The needs are there and now we want to see the change
We think now is the time for the swimrun community to put all their needs and ideas on the table. The swimrun movement is growing and the industry is listening and is engaged. It’s up to us to push the industry forward in their development of swimrun gear and here are some pointers on what can be done to develop the swimrun wetsuit further.
- Stop making them in black / dark color. It gets too hot while running. A black object absorbs all wavelengths of light and reflects none, whereas a white object reflects all and therefore absorbs the least heat. Plus, the bright color is better for safety purposes when swimming in open water.
- Perhaps it’s time to skip the back zipper completely, and put more energy on developing the front one, making it possible to cab-down the wetsuit with ease.
- Could it be possible to insert zippers under the arm pits (pit-zips), as can be found on any regular hiking-jacket?
- Put a loop in the lower back and front section, allowing for attachment of various types of pull-cords.
- Find a way for the swimrunner to attach the buoy while running.
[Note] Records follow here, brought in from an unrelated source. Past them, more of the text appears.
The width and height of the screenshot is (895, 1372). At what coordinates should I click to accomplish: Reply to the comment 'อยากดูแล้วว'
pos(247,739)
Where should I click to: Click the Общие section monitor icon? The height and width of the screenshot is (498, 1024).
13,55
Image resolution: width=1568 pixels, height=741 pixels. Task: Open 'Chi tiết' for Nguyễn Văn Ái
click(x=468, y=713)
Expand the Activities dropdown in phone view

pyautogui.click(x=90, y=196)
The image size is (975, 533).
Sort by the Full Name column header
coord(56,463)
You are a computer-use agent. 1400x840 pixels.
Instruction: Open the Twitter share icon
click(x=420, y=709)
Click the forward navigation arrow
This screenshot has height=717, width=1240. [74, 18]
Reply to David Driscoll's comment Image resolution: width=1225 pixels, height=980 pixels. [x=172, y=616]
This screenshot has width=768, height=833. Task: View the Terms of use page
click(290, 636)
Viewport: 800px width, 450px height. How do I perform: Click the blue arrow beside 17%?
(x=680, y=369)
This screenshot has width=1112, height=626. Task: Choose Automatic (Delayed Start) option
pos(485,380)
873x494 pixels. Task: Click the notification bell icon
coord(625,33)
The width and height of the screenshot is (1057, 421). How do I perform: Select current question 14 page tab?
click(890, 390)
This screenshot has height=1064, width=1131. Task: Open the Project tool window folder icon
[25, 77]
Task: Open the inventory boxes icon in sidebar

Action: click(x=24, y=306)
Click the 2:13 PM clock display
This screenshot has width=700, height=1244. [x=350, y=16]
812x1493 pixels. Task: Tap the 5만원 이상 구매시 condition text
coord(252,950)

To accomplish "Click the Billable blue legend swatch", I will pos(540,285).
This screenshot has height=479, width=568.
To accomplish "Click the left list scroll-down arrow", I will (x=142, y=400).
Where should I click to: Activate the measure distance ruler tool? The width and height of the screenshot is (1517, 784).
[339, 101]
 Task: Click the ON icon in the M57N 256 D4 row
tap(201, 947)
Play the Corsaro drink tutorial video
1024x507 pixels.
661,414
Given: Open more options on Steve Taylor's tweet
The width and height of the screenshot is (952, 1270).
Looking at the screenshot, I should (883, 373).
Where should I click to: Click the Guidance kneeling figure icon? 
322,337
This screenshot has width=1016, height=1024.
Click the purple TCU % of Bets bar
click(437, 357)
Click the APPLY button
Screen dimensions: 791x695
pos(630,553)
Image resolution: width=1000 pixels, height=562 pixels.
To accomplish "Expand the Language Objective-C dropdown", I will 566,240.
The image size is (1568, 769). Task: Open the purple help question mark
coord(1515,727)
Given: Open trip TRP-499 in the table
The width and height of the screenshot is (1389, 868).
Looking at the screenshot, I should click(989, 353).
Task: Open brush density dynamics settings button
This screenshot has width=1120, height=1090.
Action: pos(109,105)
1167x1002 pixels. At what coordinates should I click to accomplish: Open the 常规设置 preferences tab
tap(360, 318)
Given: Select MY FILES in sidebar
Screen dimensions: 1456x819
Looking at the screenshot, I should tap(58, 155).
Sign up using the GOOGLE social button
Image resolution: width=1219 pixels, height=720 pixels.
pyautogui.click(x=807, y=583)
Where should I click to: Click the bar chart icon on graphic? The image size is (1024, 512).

Something smarter than velcro.
- Attach extra pockets on the lower back. Look at how a regular bike vest works and find a smart solution for the wetsuit that doesn’t impact on the running nor the swimming.
- Copy what the motorbike industry has done for the race suite, with added sections of leather type cartridge pleats (encircled in red), to allow for more flexibility when running.
- If you manage to remove the back zipper, a suggestion would be to develop an integrated type of camelback with the nozzle coming out somewhere on the top shoulder, close to the mouth.
- Figure out a smart way to attach the shoes to the wetsuit, (perhaps on the lower back?) to enable us the option of taking them off while swimming long stages during racing.
Well, we hope this can help keep the discussion vibrant and alive on how to develop the wetsuit further. And hey, we are already swimming with race-bibs made out of textile material, which is not ideal since it steals functionality from the neoprene wetsuit, so any ideas that will have minor negative impact on the swimming but positive impact on all other aspects of swimrunning are truly welcome. Please comment here or drop us an email if you have any cool ideas, or crazy for that matter, and remember that:
Daring ideas are like chessmen moved forward. They may be beaten, but they may start a winning game.” ― Johann Wolfgang von Goethe
/ The Ultraswimrun Team
P.S. Don’t forget to buy wetsuit glue. You will need it. Off-season, store the wetsuit hanging in a dark cool space on a coat hanger and remember that neoprene tends to shrink a bit from year to year, hence don’t buy ultrafit (or perhaps you shouldn’t have had all that Christmas pudding). Vaselin will always be your best friend, have plenty around.